New Troubles-inspired thriller A Belfast Story has attracted controversy following the perhaps ill-advised decision to send out Press packs containing balaclavas, nails and duct tape.
Whether any publicity is good publicity remains to be seen when the movie opens in cinemas on Friday.
But at last night's Press screening attended by cast and crew – though not, as rumoured, by the US Special Envoy Richard Haass – the reaction seemed to be mixed.
Certainly, the decision by first-time filmmaker and former Queen's University engineering student Nathan Todd to address the prickly subject of former terrorists walking the streets as free men is a brave one.

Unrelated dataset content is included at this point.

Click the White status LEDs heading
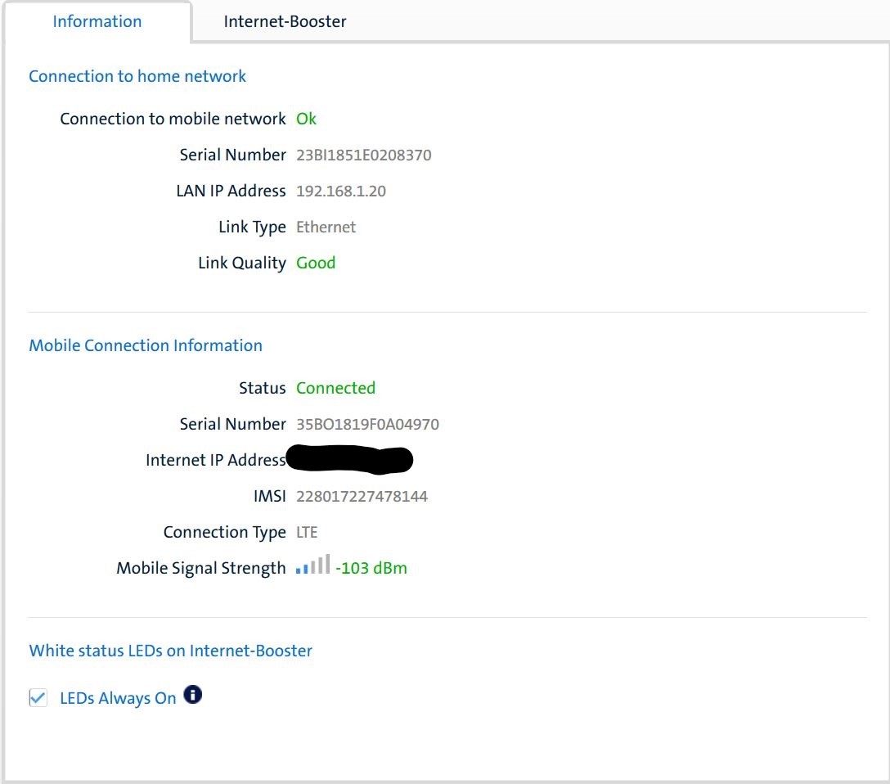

But it's debatable whether he's come up with a strong enough story or script.
Todd's film clearly has grand ideas and when Colm Meaney appears, crumpled Mac and even more crumpled brow in place, there's no doubt A Belfast Story is a serious business.
Meaney plays a world-weary, soon-to-retire 'Northern Ireland Police Force' detective, who has spent 30 years chasing down "every eejit with a bomb".
He's called in to crack a spate of murders of ex-IRA men, who are being picked off in increasingly inventive ways.
While Meaney gives a typically committed performance, the problem is he's sidelined by too many secondary characters.
There's the high-handed First Minister with a shady past.
There's his idealistic and naive personal assistant.
And then there's the wet-behind-the-ears cop, the guilt-ridden special adviser, Tim McGarry's (pictured) panicked former Provo, a killer with an unusual motive...
"It's very easy to set a bomb," snarls Meaney's character.
"It takes a hard man to clean up afterwards."
And it takes a hard man to put this kind of stuff on screen.